Nooroz Ali llegó a Madrid en abril de 2005. Nunca había estado en España ni tenía ningún amigo en el país. Su elección como lugar de huida estuvo influenciada «porque me gustaba el Real Madrid»; y también porque durante sus años de estudiante universitario de Economía en Turquía, mientras estudiaba trabajaba de camarero en un restaurante. Eso le dio oportunidad de entablar diálogo con algunos extranjeros. «Allí hablé con unos españoles y fueron gente muy amable, más que otros. Desde entonces quería venir aquí», explica. De inmediato, Nooroz Ali se interrumpe: «Bueno, y también por la democracia y la libertad. Yo he venido aquí por la esperanza de tener un futuro mejor, para vivir en paz, con tranquilidad, para sentir la felicidad», sostiene.
Esa felicidad no fue completa hasta el mes de agosto del pasado año. Cuando, tras tres años de espera, tuvo su carné de refugiado. Entonces se acabaron las angustias, los dolores de cabeza, «los pum, pum, rápidos del corazón, pensaba que me iba a dar algo malo». Todo lo que, en definitiva, sentía cada vez que, pasados seis meses, le tocaba renovar en Comisaría su tarjeta amarilla de asilado. Siempre con la incertidumbre de si le darían otra prórroga de asilo o no. «Cuando llegaba el quinto mes y se acercaba el día de ir a Comisaría ya no quería ni hablar con la gente. Oía decir en televisión que España no iba a aceptar a más extranjeros y mi corazón empezaba a latir muy fuerte, me dolía. Pensaba qué sería de mí si me decían que no podía seguir aquí...». Han pasado casi 10 meses desde que acabó aquella espera, y Nooroz Ali aún transmite la angustia. Ahora, por fin, se siente seguro. Aunque sigue echando de menos Afganistán. «El día que salía de mi país ya lo echaba de menos. Crecí allí; es mi tierra, mi paraíso. Pero tenía que salir», encadena.

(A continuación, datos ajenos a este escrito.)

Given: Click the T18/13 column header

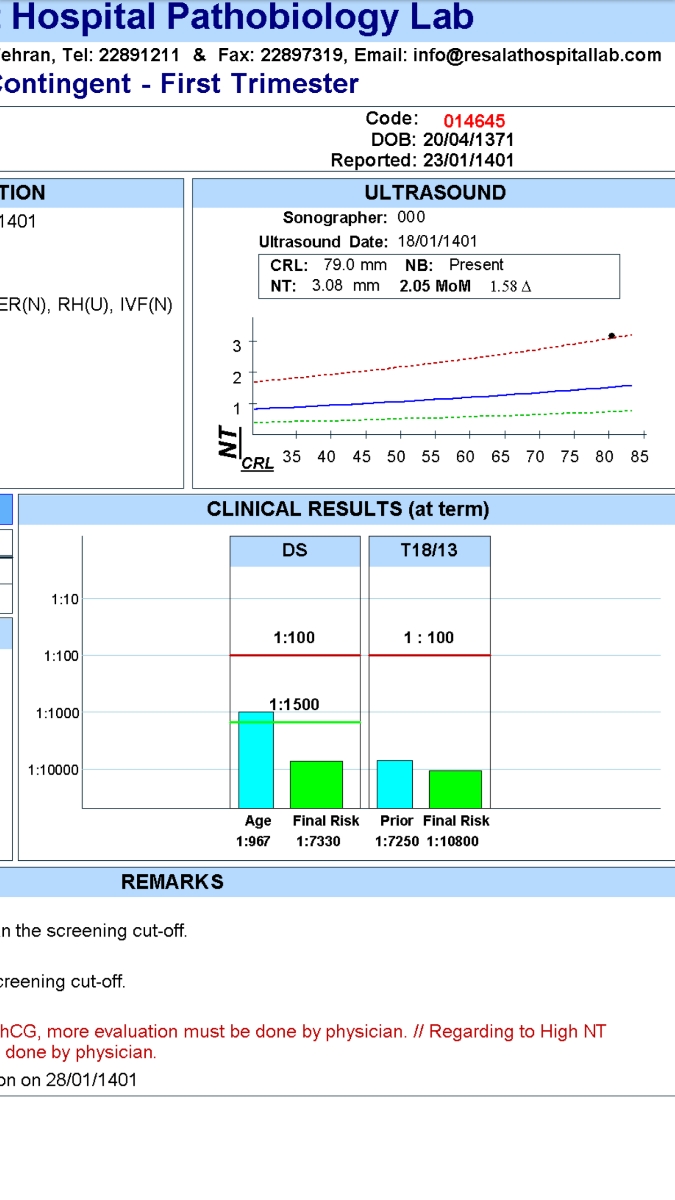Looking at the screenshot, I should pyautogui.click(x=430, y=551).
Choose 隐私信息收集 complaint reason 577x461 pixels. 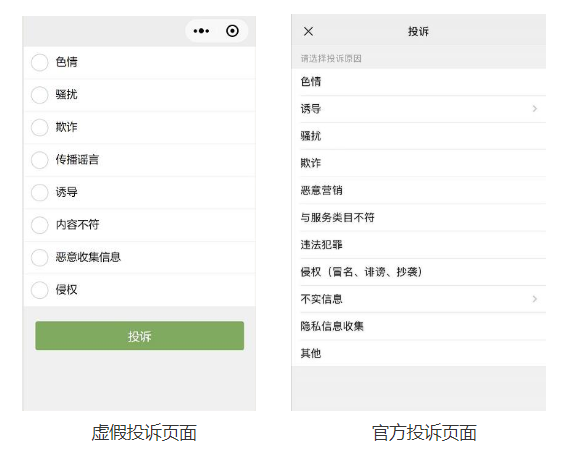point(418,326)
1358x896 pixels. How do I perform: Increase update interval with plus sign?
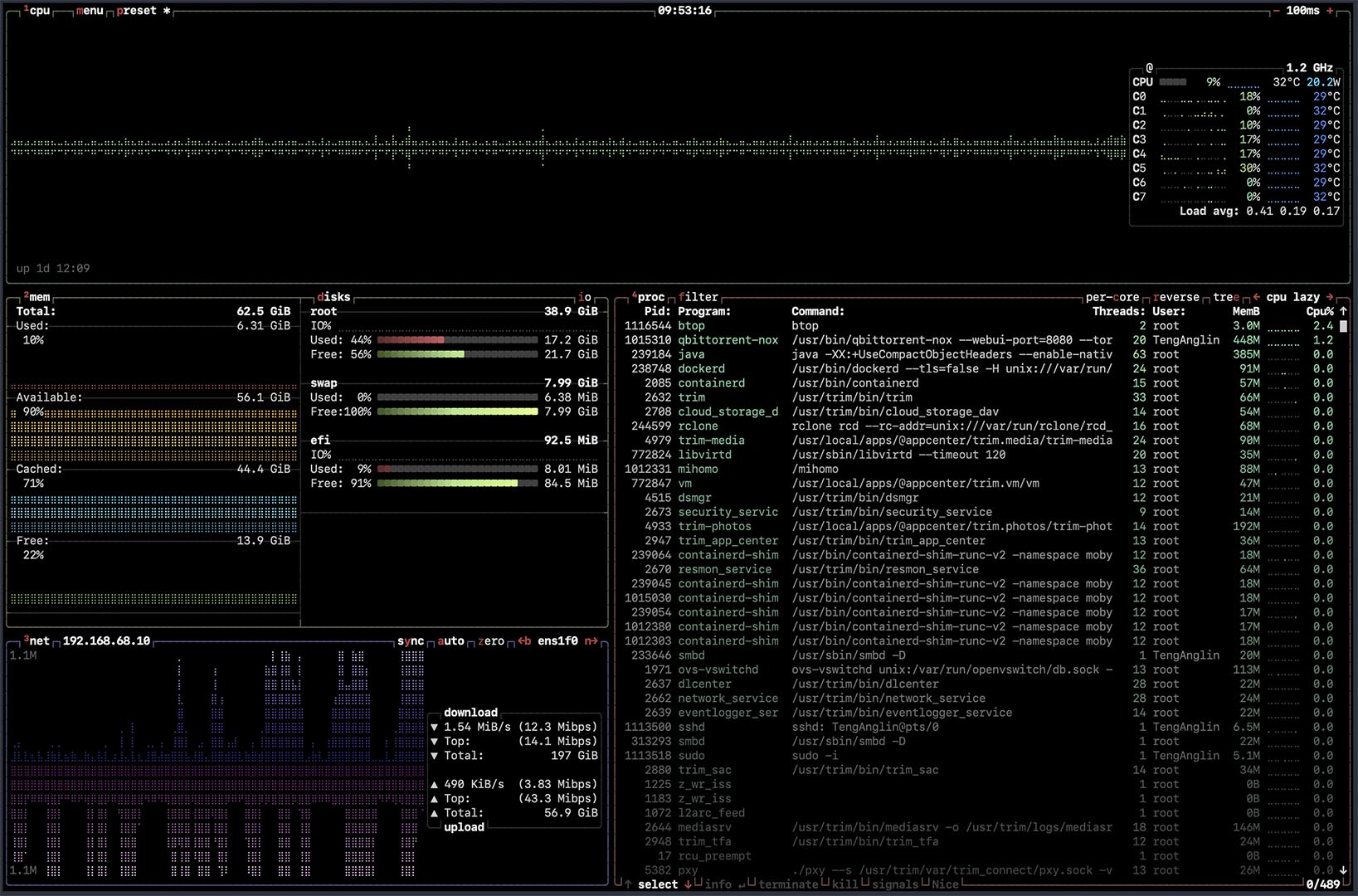pos(1330,11)
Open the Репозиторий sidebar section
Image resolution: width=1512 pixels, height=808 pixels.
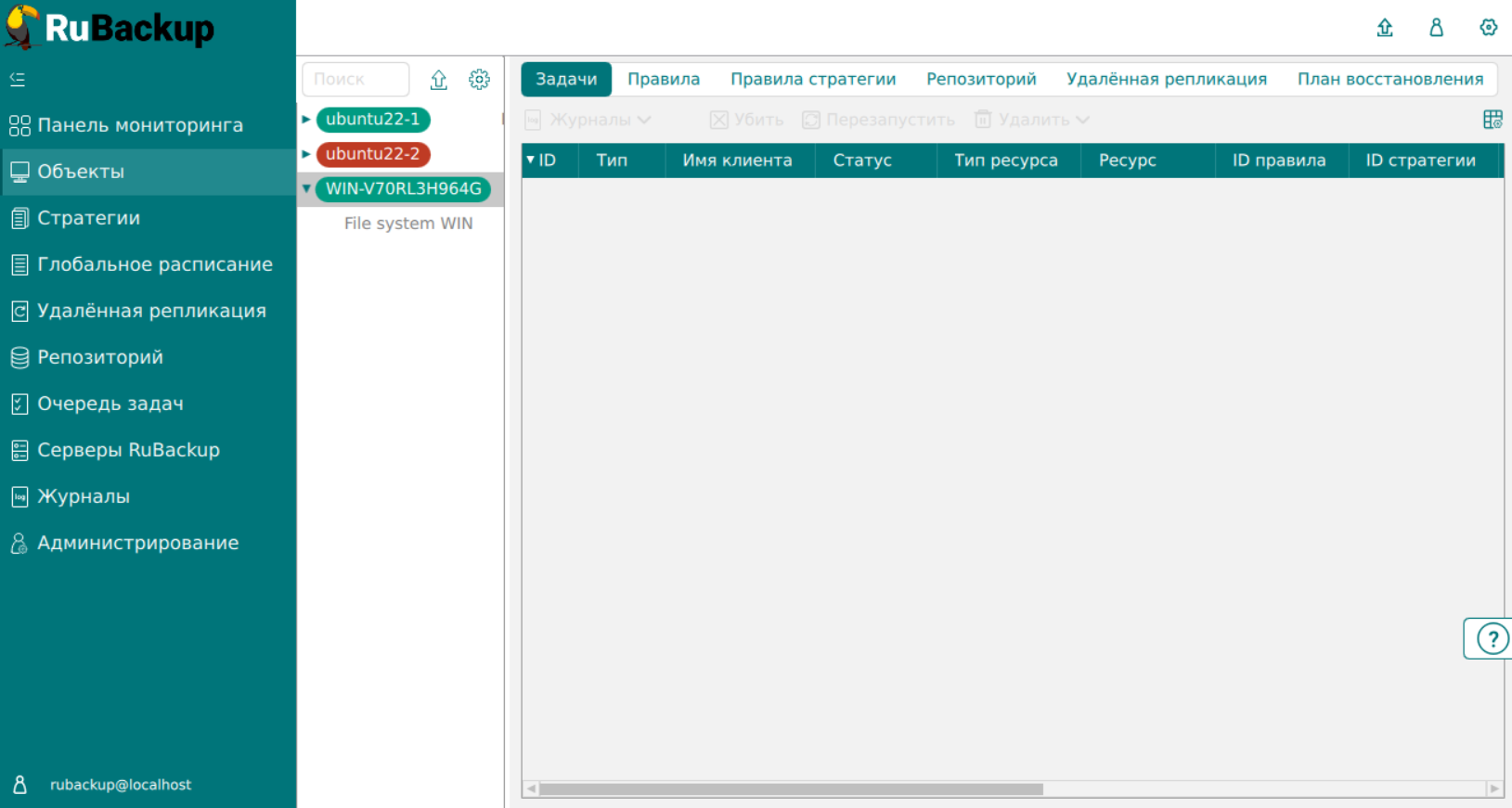100,357
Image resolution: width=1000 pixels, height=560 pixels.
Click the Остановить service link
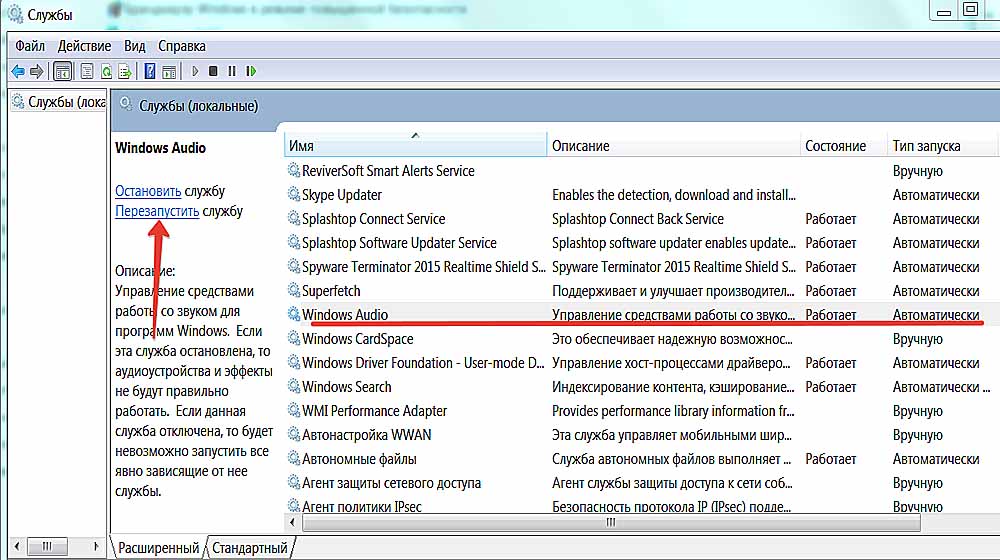148,191

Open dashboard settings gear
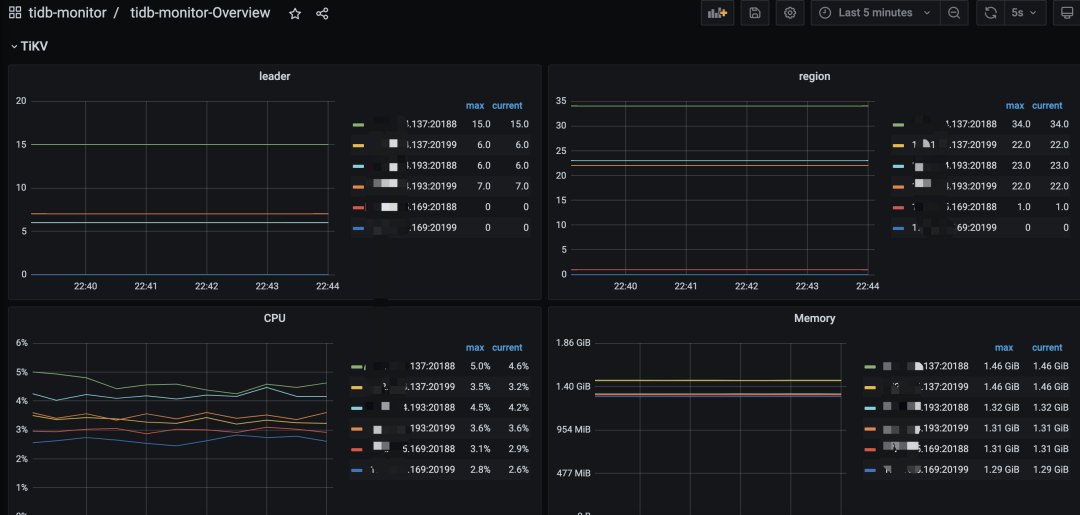tap(790, 13)

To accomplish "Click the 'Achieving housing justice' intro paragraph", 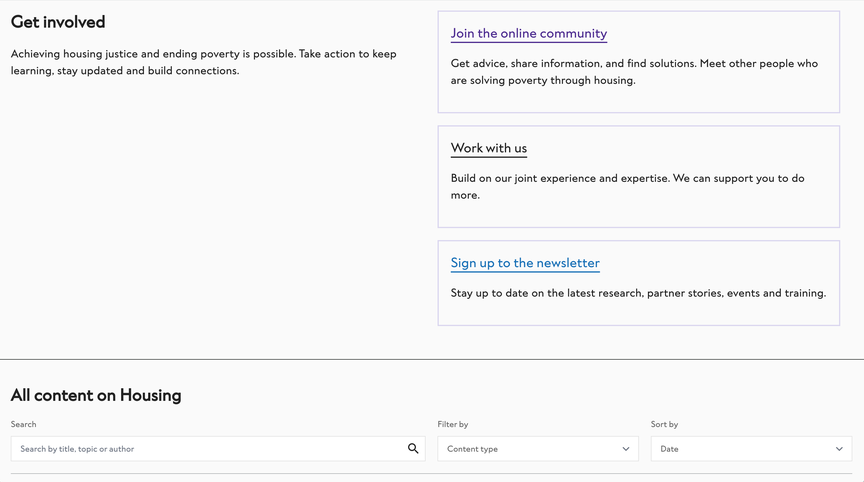I will tap(204, 62).
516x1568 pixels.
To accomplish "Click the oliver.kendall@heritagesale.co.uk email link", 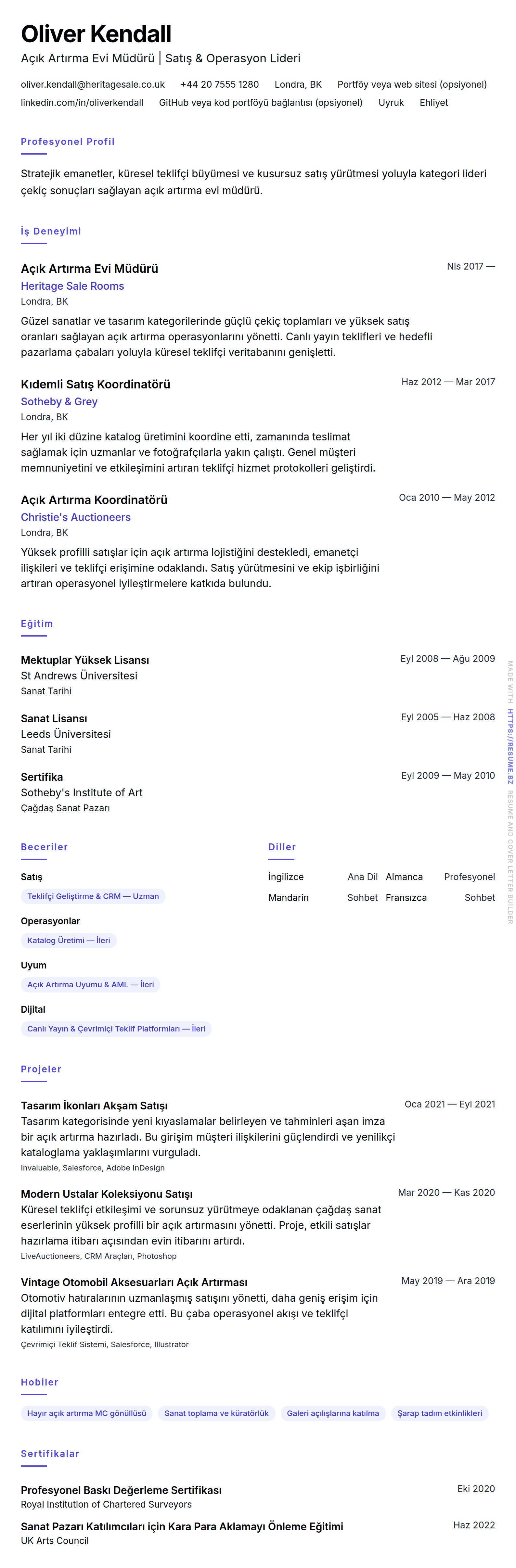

Como Rena, él también contó en su huida con la protección de Accem; con ellos aprendió español, hizo cursos de pastelería y también de fontanería. Lleva ya algún tiempo trabajando en un obrador de Roces, para la empresa Balbona, y está muy contento. Sólo tiene la pega de que desde el principio le tocó el turno de noche. Por eso le gustaría completar su formación de fontanero, que sabe que «tiene buena salida». Pero si tiene que seguir de oficial de pastelero, seguirá. Porque por delante ya tiene un futuro tranquilo. El que buscaba.